New studies have revealed an unprecedented mechanism behind the loss of neutralizing antibodies against the alarming pandemic coronavirus.
The study shows that three mutations in the Corona virus spike protein in the Epsilon variant inhibit the effectiveness of antibodies caused by current vaccines or previous Corona virus infections.
Mutations give this type of worrying coronavirus a way to completely evade the monoclonal antibodies used in clinics and reduce the effectiveness of the antibodies from the plasma of vaccinated people.
To better understand immune escape strategies, scientists have visualized the infection mechanism of this variant to see what is different from the original composition of the pandemic coronavirus, and what are the implications of these changes.
The international project was led by David Wessler’s lab in the Department of Biochemistry at the University of Washington in Seattle, and Luca Piccoli and David Corti of the Vir Biotechnology Foundation.
The Fissler laboratory and his collaborators have been exploring, for several years, the molecular morphology and infection mechanisms of SARS-like coronaviruses, and also examining how antibodies try to block infection mechanisms, and how variants find new quirks.
Their latest data shows that the epsilon variant “relies on an indirect and unfamiliar strategy of neutralization and escape.”
Molecular clock analysis determined the timing of the appearance of precursors for the epsilon variant in May 2020 in California. By the summer of 2020, it had diverged into its B.1.427/B.1.429 subspecies. The cases of “Covid-19” from the variant increased rapidly, and the variant quickly spread in the United States. It has now been reported in at least 34 other countries.
To learn more about the properties of the epsilon variant, the researchers tested the resilience against the epsilon variant from plasma from people exposed to the virus, as well as people who had been vaccinated. The plasma neutralization efficacy against the epsilon variant of concern was reduced by 2- to 3.5-fold.
Like the original SARS-CoV-2, the variant infects target cells through the glycoprotein spike, the structure that crowns the surface of the virus.
The researchers found that epsilon mutations were responsible for rearranging critical regions of the spike protein. Microscopic studies showed structural changes in these areas.
Visualizing these mutations helps explain why it is so difficult for antibodies to bind to the glycoprotein spike.
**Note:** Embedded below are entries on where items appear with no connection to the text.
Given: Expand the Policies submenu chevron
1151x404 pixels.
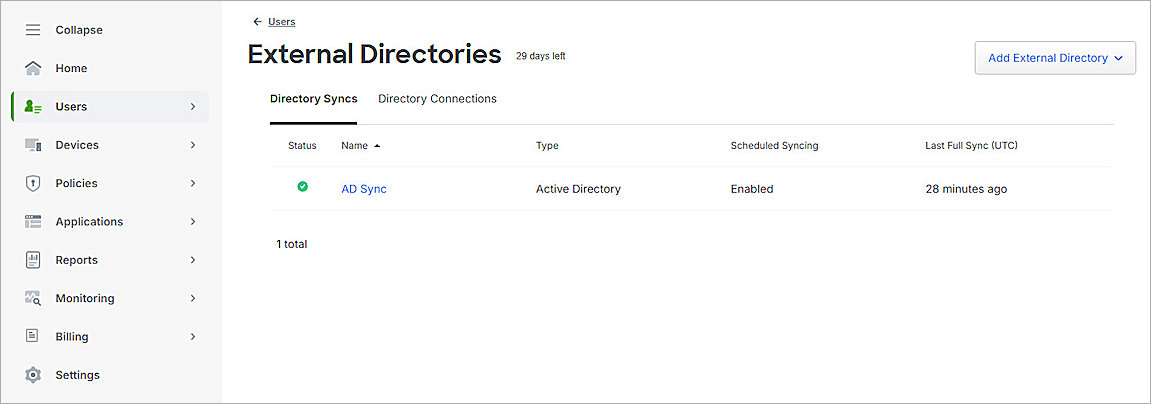Looking at the screenshot, I should click(193, 183).
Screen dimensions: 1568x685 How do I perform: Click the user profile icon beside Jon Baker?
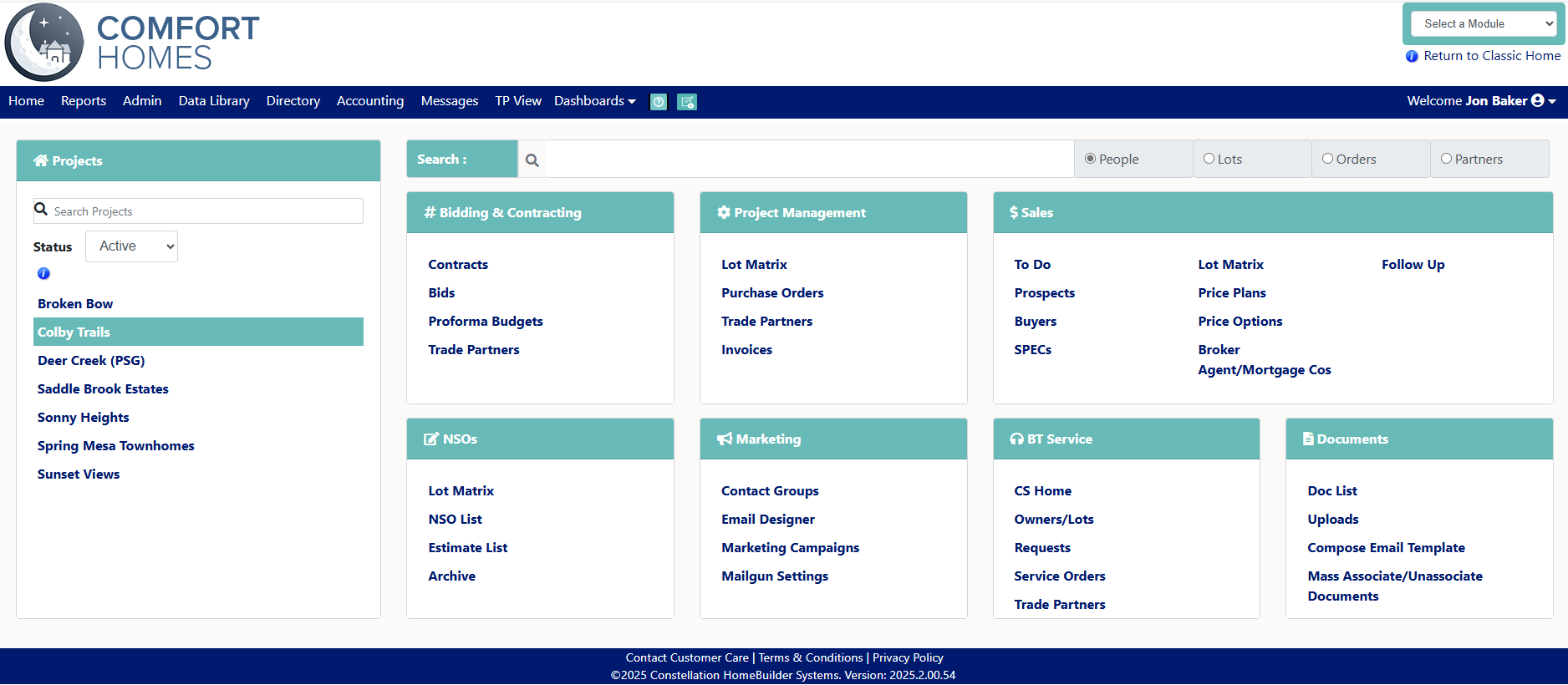(1537, 101)
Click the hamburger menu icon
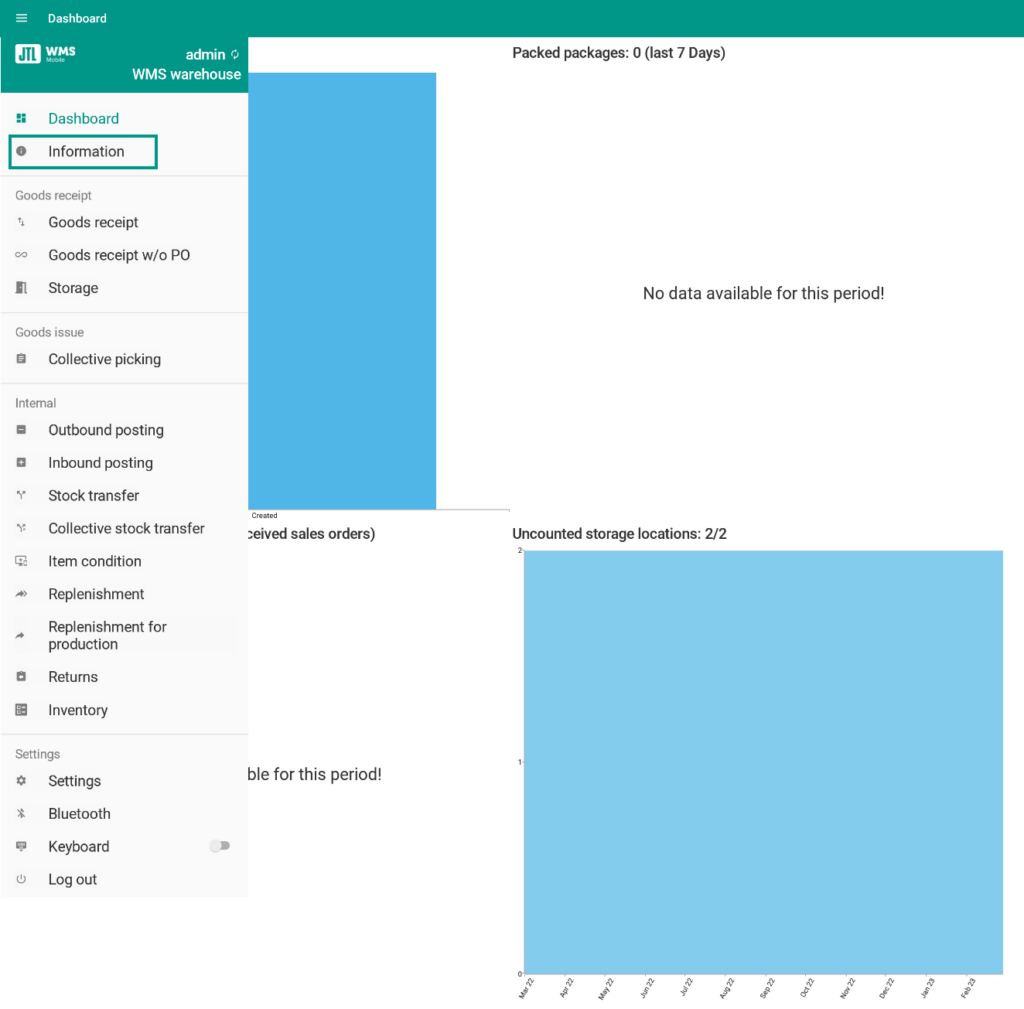This screenshot has width=1024, height=1009. pos(22,18)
One of the three mutations in the epsilon variant affected the receptor-binding domain of the spike protein. This mutation reduced the neutralizing activity of 14 of the 34 domain-specific neutralizing antibodies, including those in the clinical phase, according to rt.
The other two of the three mutations in the variant affected the N-terminal domain of the spike protein.
The researchers used mass spectrometry and structural analysis to find that part of the coronavirus’s peripheral domain was reshaped by these mutations.